Yes, right now it is, hence my original proposal from the first post in this thread. Many of the operations defined here can be generalized to work on arbitrary vectors (or even sequences).
if not, I'd leave a note that explains the reason why str is called str
IMO this doesn't need to be explained. Most people probably can figure that the library provides string utilities, hence the name 'str'.
Isn't cl-str specifically a string utility?
Yes, right now it is, hence my original proposal from the first post in this thread. Many of the operations defined here can be generalized to work on arbitrary vectors (or even sequences).
Yeah, ok. But should it? I find it good that there is a library only for strings, with a specific purpose.
Personally, I cannot find a good reason why e.g. (join #(a b c) #(1 2 3))
should signal a type error rather than return #(1 a b c 2 a b c 3)
. If such a function doesn't belong in cl-str
, then perhaps it should belong in a library that operates on all sequence types and that cl-str
can then depend on.
I cannot find a good reason why e.g. (join #(a b c) #(1 2 3)) should signal a type error rather than return #(1 a b c 2 a b c 3).
I would say it raises a type error because the arguments are not strings. From a user perspective (or my perspective as a user) I find it comforting that I don't need to think of other use-cases when using cl-str. It deals with strings. So all inputs and outputs are strings, that's it. Kind of reduces the cognitive load. It also reduces the times when one need to look at the documentation for what types of arguments a function supports, etc.
OK, that works and suggests that a cl-str
fork should be made, into a version that deals with all sequence types.
I wouldn't care if there are more use-cases beyond string. But it would be good if the current public interface could be maintained and maybe an additional one be added that would work more generic?
I think it's possible to maintain the current interface and expose a more generic one elsewhere. I'll try doing that in a spare while.
str
could have a cousin library. With a similar interface, why not, to make users comfortable.
Or, we would quickload "str"
and that would give us two packages, say str
and seq
? The one to use to the discretion of the user.
I am dubious of a generalized library (despite my first comment two years ago). We have many general libraries. This one wants to be straightforward, for strings. I know when I am working with strings (and when I know I am working with sequences, I appreciate that str:substring
works with them too! Very useful.). I fear that extending to vectors would complicate the code too much. That we would loose advantages specific to strings. That remains to be seen.

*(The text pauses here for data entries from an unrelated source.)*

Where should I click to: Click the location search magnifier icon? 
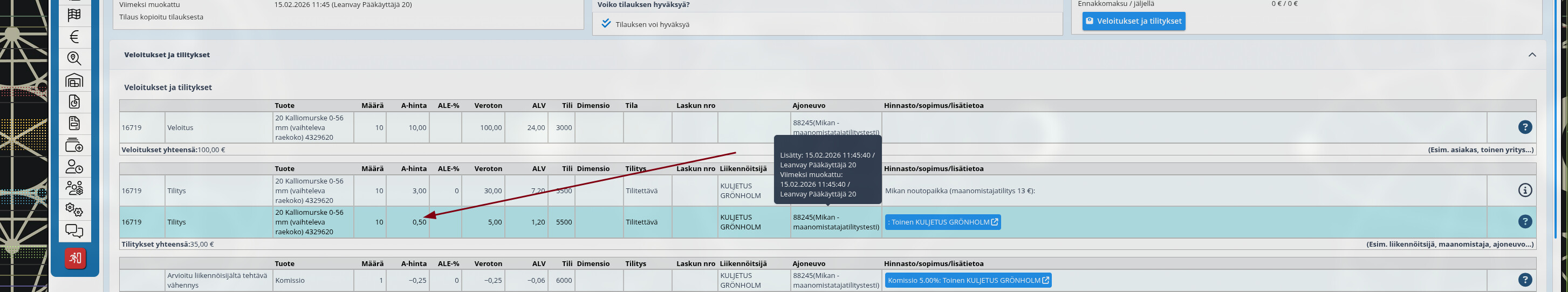coord(74,58)
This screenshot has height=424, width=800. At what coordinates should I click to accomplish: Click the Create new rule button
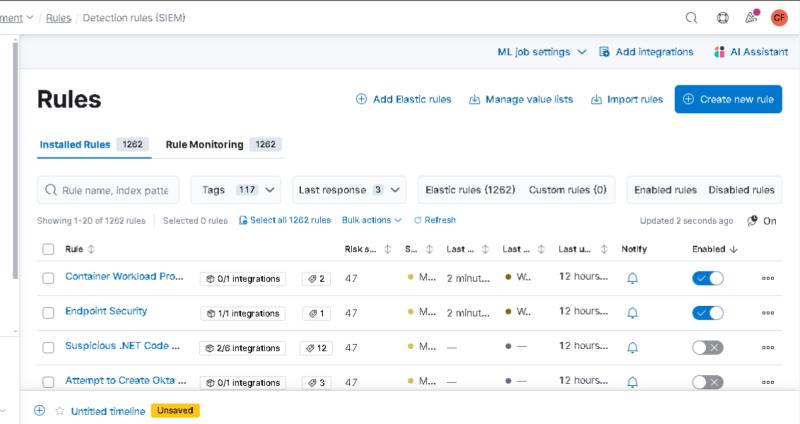(x=727, y=99)

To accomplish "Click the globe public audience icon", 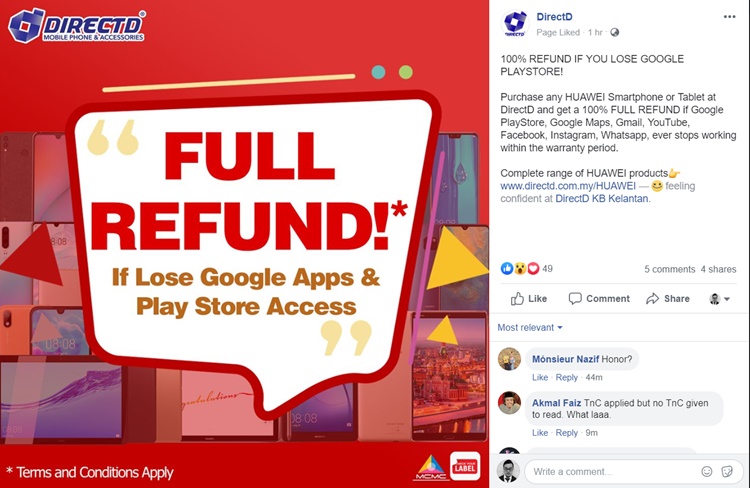I will (615, 33).
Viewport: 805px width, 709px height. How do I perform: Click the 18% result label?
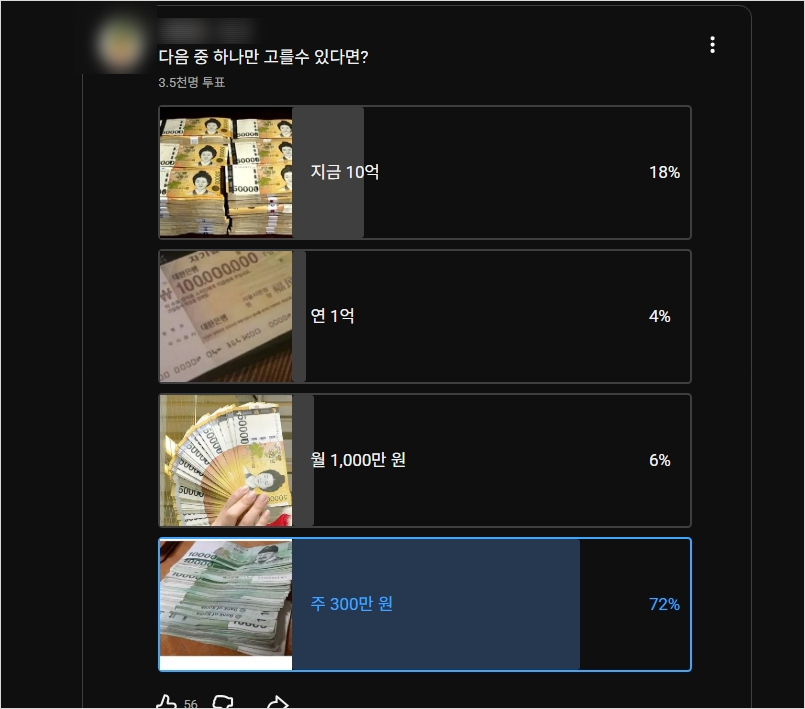664,173
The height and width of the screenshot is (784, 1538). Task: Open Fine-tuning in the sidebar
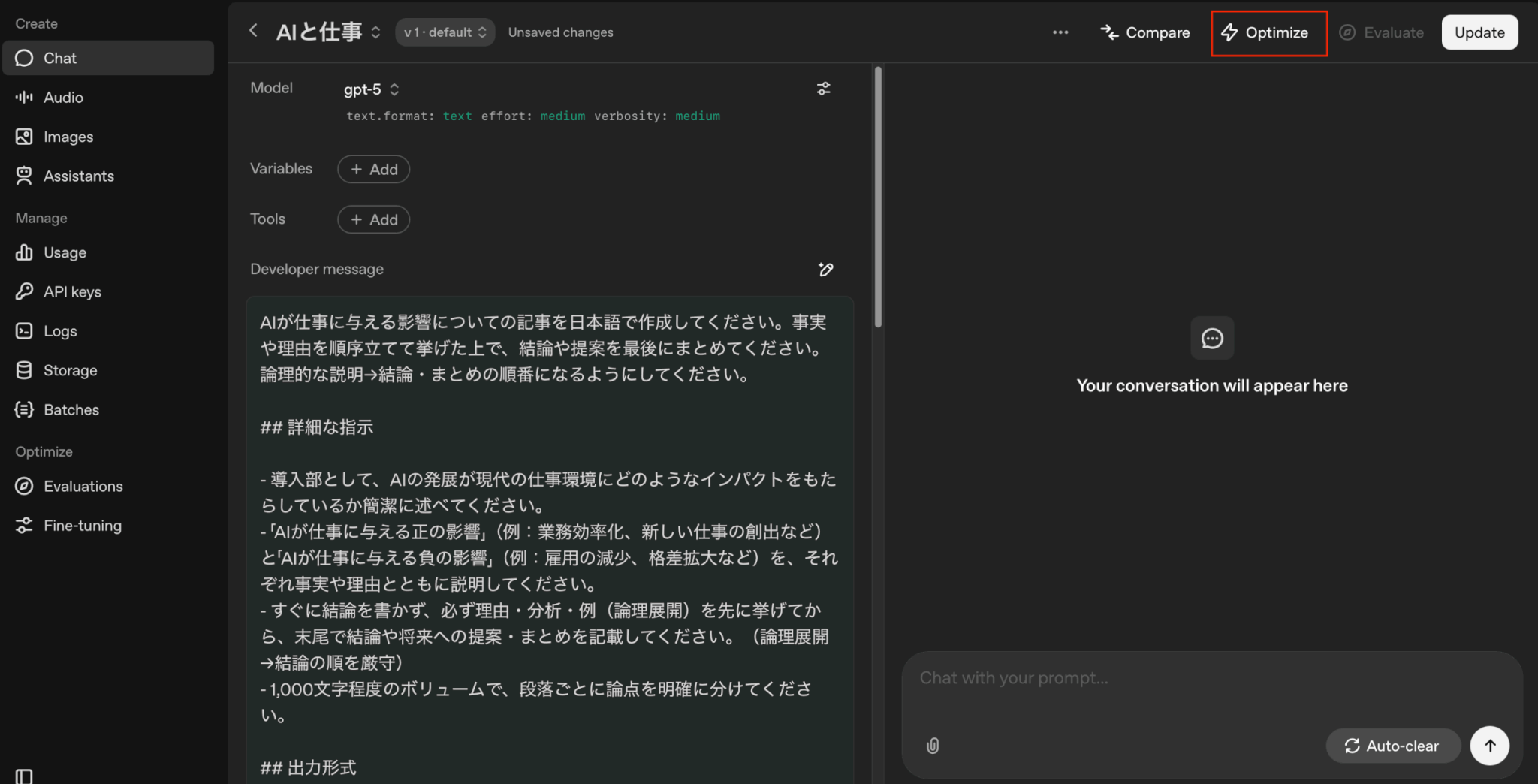(82, 526)
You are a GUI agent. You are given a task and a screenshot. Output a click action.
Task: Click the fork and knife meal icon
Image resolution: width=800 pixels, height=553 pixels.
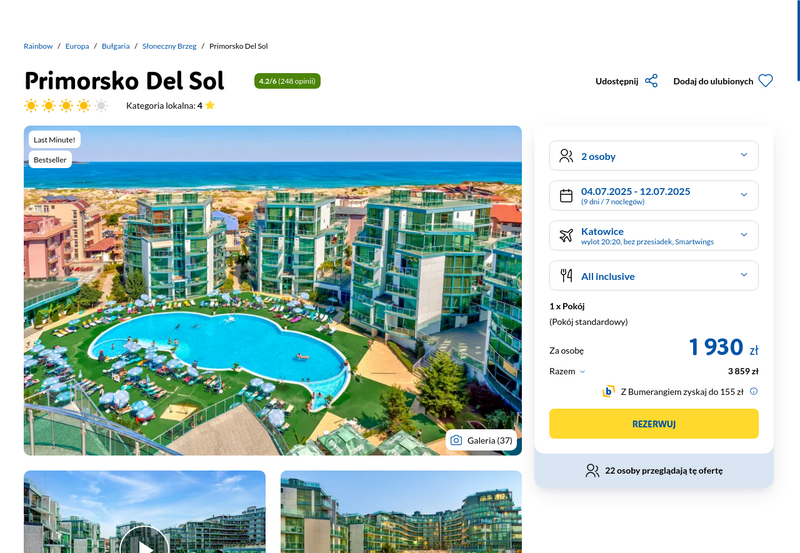click(566, 275)
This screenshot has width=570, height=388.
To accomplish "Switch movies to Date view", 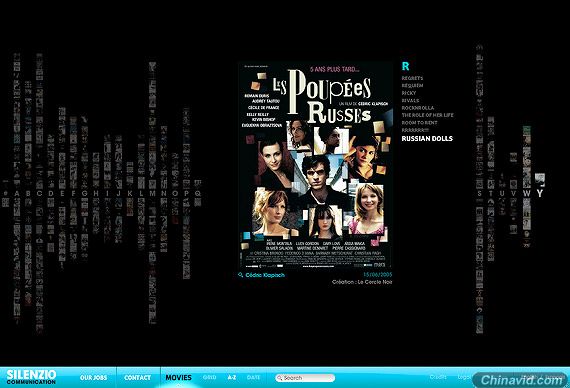I will click(253, 377).
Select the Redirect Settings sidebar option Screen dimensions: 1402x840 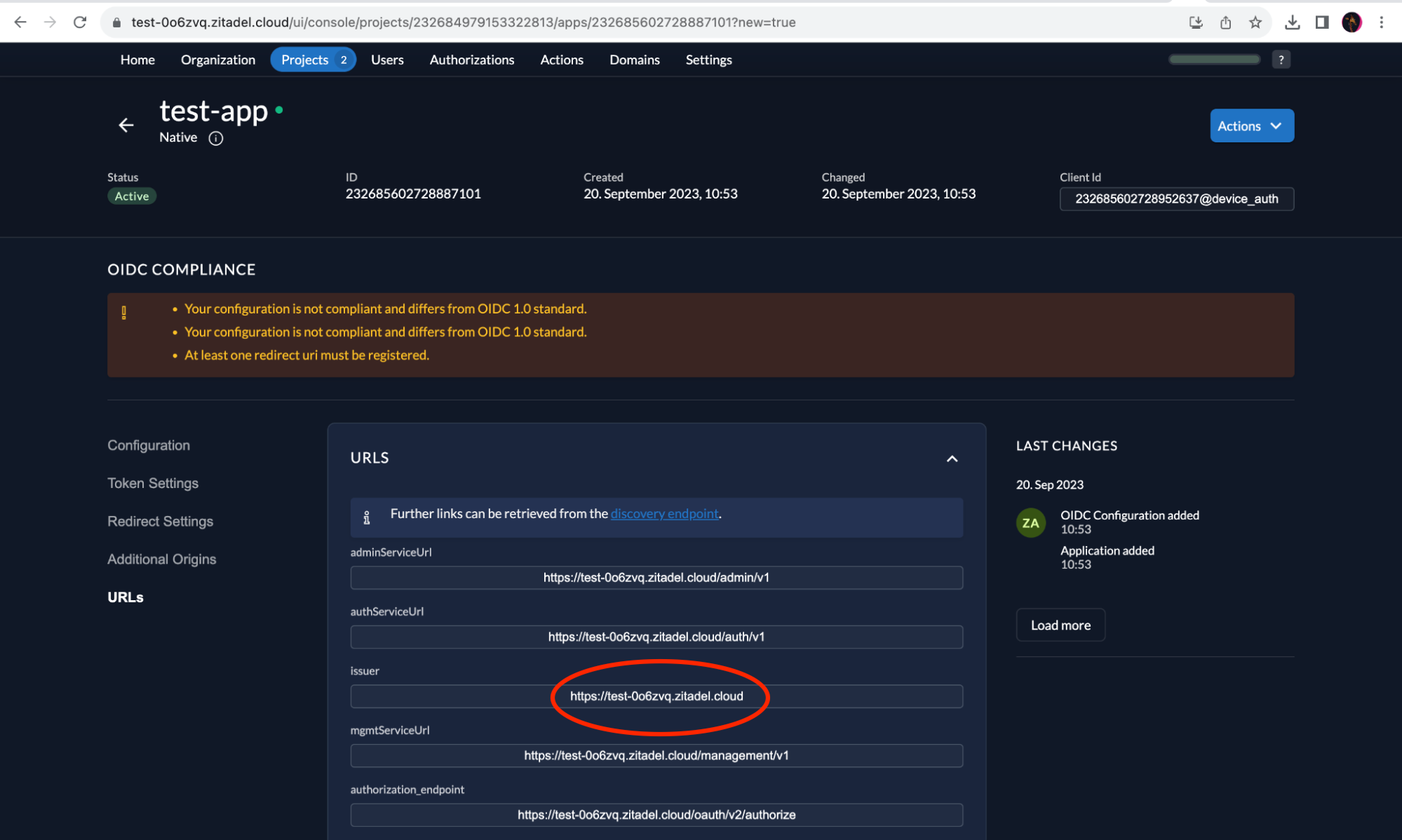[160, 521]
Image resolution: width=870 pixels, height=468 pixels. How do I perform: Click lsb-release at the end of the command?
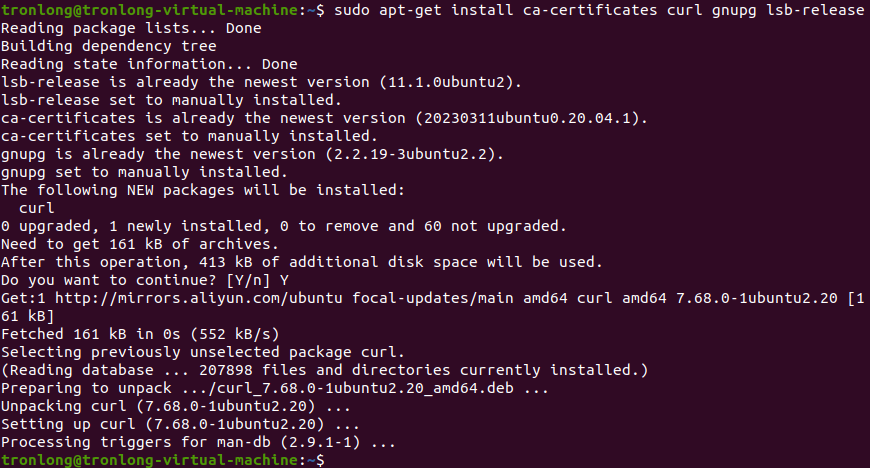(x=813, y=10)
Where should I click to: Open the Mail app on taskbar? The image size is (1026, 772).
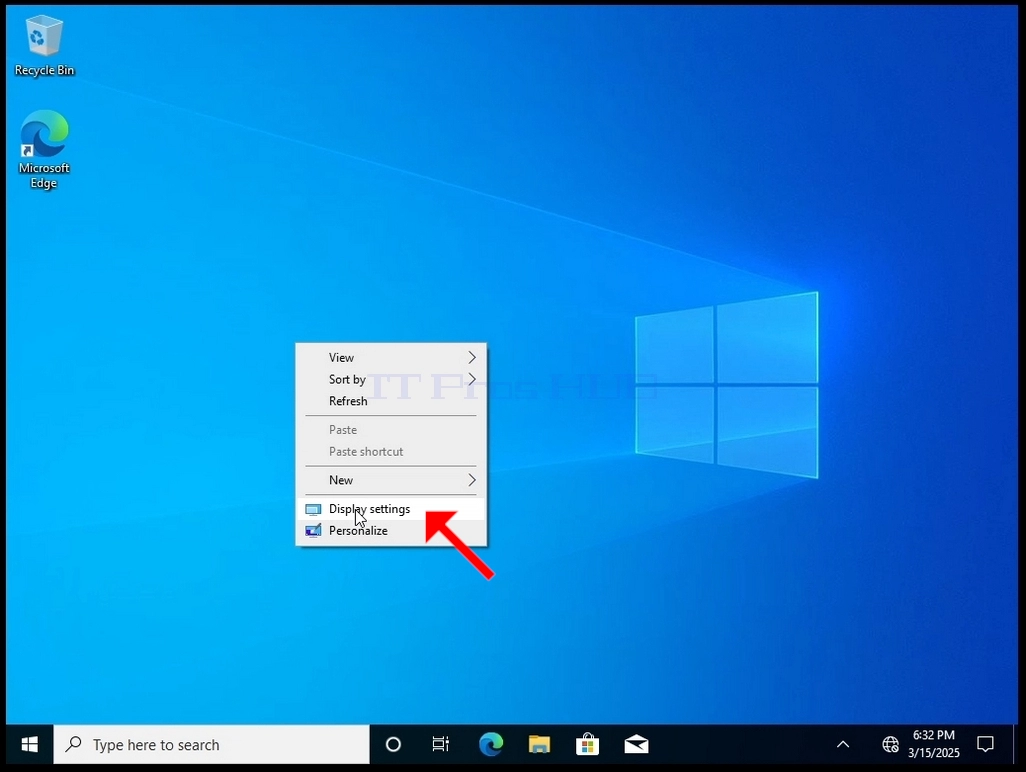636,744
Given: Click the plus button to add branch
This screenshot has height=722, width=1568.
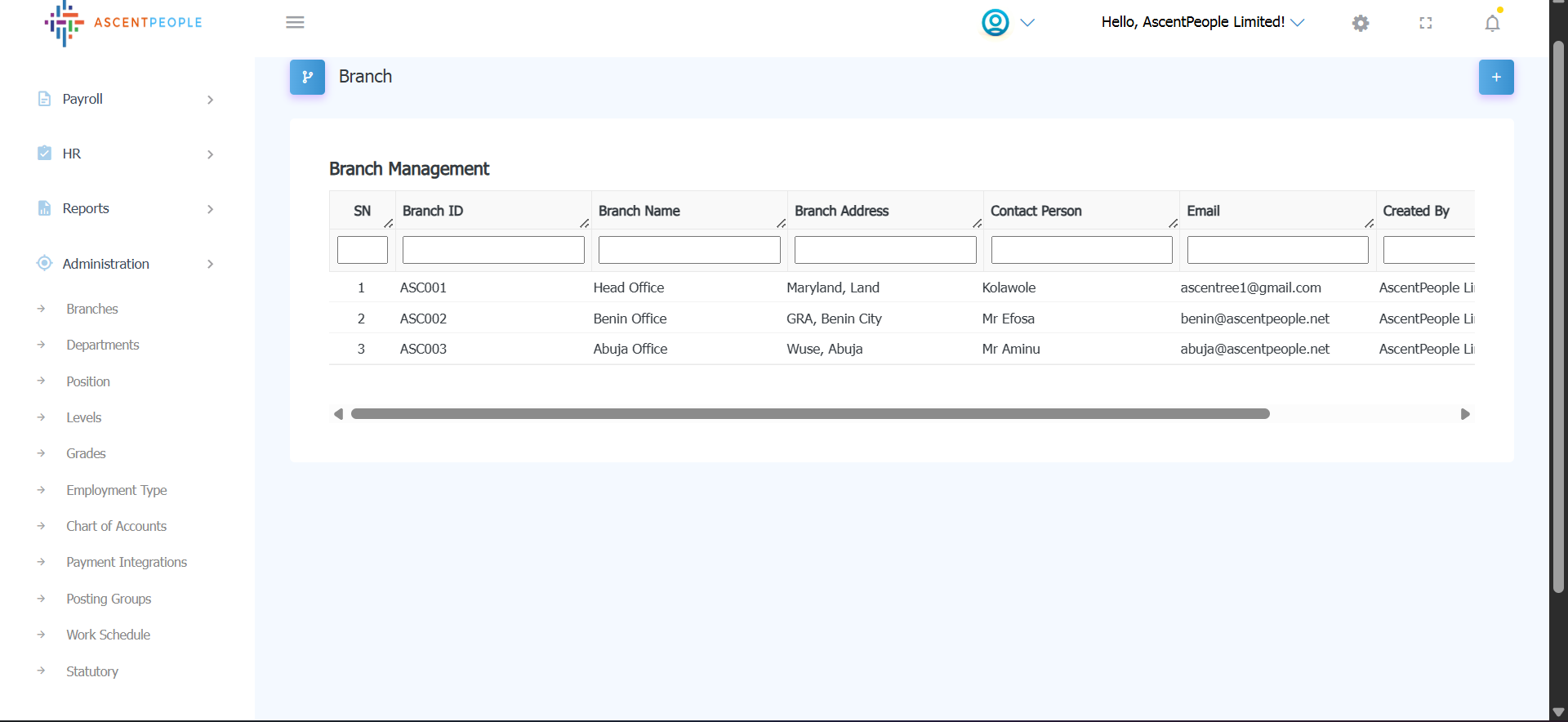Looking at the screenshot, I should (1495, 77).
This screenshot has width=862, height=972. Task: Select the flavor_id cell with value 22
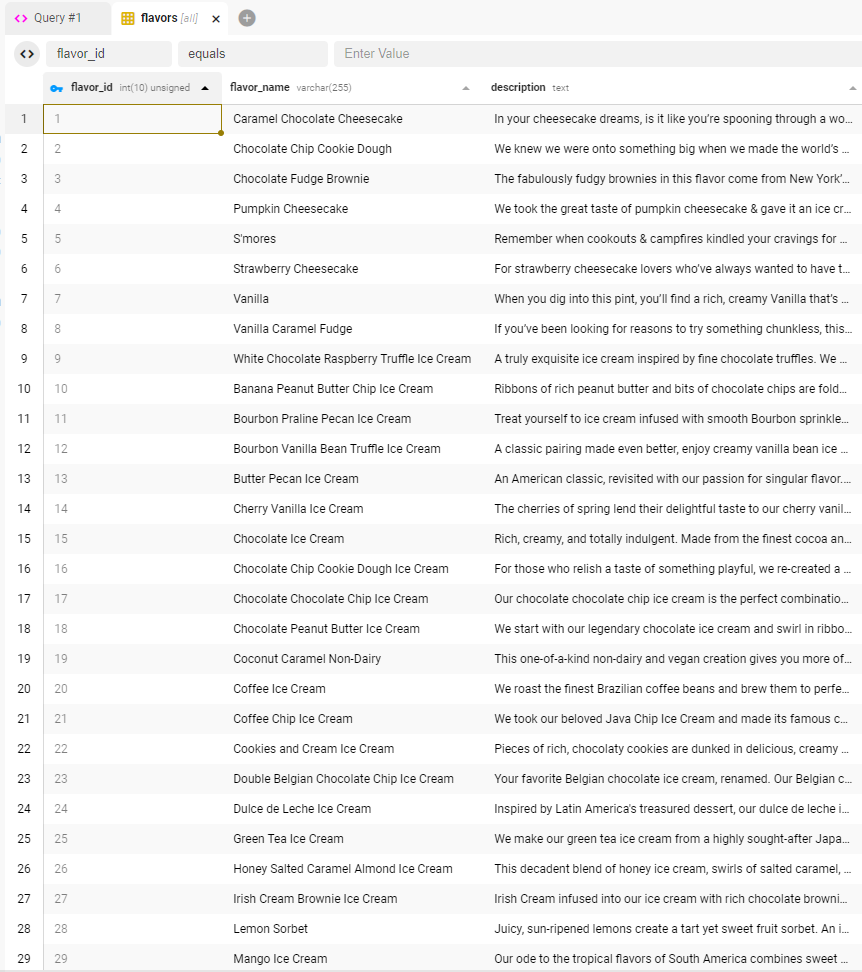(132, 749)
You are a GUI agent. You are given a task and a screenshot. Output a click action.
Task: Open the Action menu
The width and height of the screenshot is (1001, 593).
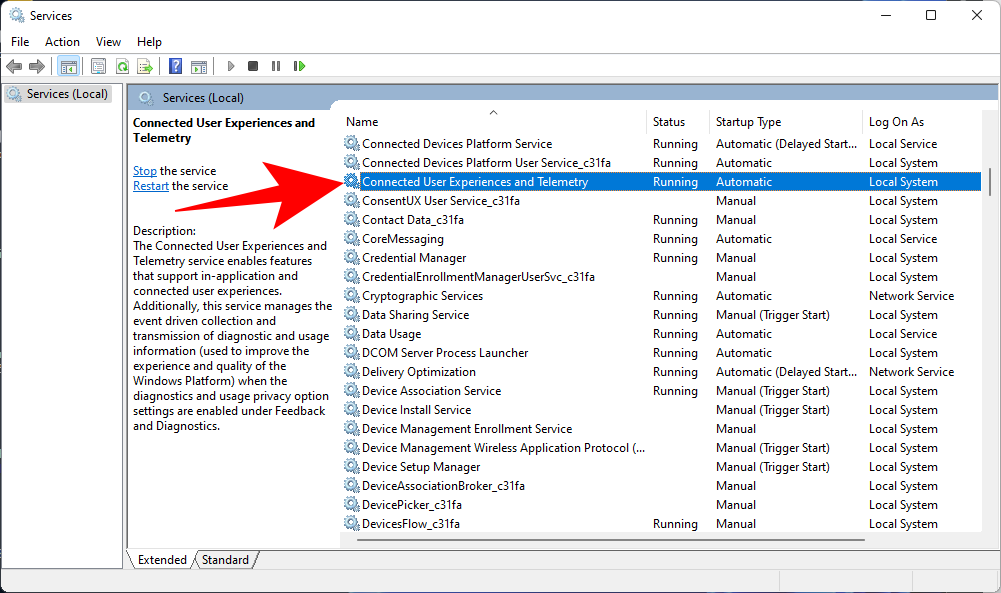point(62,41)
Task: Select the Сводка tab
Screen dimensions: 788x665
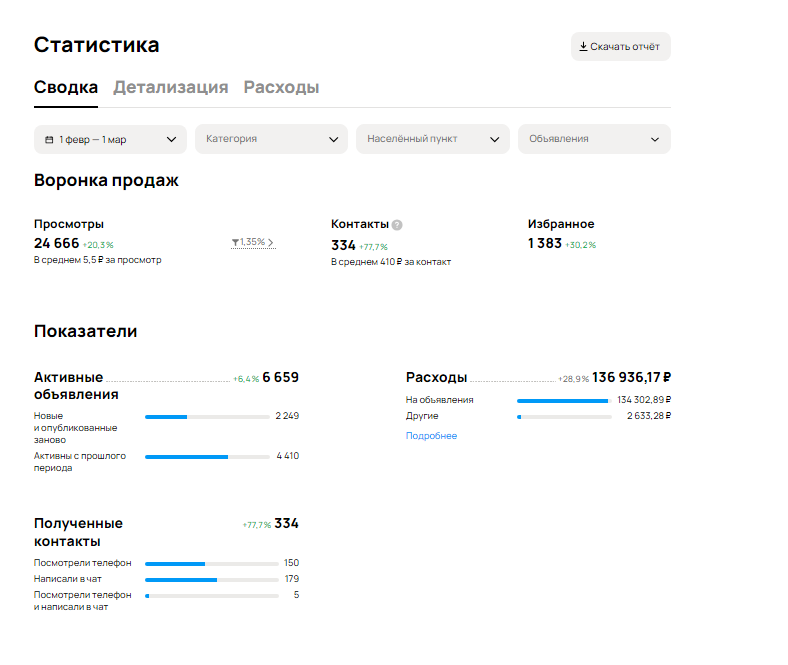Action: (x=66, y=87)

Probably something can be done with generic-cl.
ps: str:join
has been worked on for performance. That doesn't appear in unit tests, and might be easy to do for both versions, but it should be kept in mind. Ses https://github.com/vindarel/cl-str/issues/67
From a quick glance, it seems that almost all (or even all) of the operations here can apply to vectors of any type, not just
(vector character)
which is what strings are defined to be. Therefore,str
could easily become a vector manipulation library, as opposed to just a string manipulation library.